Figure 6B shows the force derivative of the contractions shown in figure 1C during the fatigue test. The derivative traces correspond to the progressions of fatigue in the sample measurement shown in Figure 1C. The arrows show the maximal force generation rate and relaxation rates, where the values for these measurements were obtained. Surprisingly, the initial and the maximum force generation rates were 15%-25% smaller in the WT mice when compared to mdx mice of the same age. This was observed throughout the test, but only the minimum force generation rate was statistically significant. There was no significant difference in force generation rates between old mdx mice and young mdx mice (Figure 6C, middle row).
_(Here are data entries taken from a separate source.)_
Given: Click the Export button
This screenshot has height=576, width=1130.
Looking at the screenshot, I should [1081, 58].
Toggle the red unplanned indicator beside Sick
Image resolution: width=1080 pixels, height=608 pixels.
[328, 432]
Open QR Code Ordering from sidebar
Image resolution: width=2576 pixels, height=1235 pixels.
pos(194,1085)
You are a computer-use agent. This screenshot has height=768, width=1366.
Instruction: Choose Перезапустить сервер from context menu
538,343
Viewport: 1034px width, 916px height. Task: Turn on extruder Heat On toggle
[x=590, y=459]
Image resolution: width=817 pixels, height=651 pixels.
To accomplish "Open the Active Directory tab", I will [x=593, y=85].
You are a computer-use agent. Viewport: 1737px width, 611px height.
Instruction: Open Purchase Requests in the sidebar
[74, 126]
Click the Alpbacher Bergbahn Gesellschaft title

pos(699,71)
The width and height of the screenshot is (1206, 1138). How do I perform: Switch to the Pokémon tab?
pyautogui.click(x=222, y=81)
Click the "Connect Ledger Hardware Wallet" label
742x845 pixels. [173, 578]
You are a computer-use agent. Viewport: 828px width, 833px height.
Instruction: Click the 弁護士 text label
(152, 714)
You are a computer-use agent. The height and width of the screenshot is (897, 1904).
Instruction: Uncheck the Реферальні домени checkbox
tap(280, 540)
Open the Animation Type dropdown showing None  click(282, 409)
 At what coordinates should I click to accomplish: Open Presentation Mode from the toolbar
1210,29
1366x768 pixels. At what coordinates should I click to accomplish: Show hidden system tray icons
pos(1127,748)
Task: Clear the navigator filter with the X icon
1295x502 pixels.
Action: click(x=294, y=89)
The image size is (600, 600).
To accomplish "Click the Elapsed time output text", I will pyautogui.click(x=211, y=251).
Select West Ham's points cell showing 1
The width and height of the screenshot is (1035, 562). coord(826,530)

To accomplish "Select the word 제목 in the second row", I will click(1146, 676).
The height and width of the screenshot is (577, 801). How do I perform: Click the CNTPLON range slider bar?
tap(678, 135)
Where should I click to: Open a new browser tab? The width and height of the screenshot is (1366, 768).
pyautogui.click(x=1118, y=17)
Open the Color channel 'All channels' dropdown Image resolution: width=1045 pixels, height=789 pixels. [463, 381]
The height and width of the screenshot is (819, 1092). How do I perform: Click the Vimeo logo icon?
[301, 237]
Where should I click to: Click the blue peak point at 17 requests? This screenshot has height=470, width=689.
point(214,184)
Measurement of relaxation rates showed that the young WT and mdx mice are not different, while the relaxation rate of old mdx mice was over 50% reduced (Figure 6C, lower row) compared to their younger counterparts.

Frequency-force

Figure 7 represents the force generation rate and relaxation rate during the frequency-force tests, FF1 and FF2. Upon increasing stimulation frequency, force, relaxation rate, and force generation rate increased, reaching a maximum at a frequency of 120–180 Hz and then a decline. Here, we report maximal and minimal values for each force generation rate and relaxation rate at the less demanding (FF1) and the more demanding (FF2) tests. The minimal value reported here was provoked by a frequency of 250 Hz, the highest frequency of the test, and is a measurement of the decline after a peak.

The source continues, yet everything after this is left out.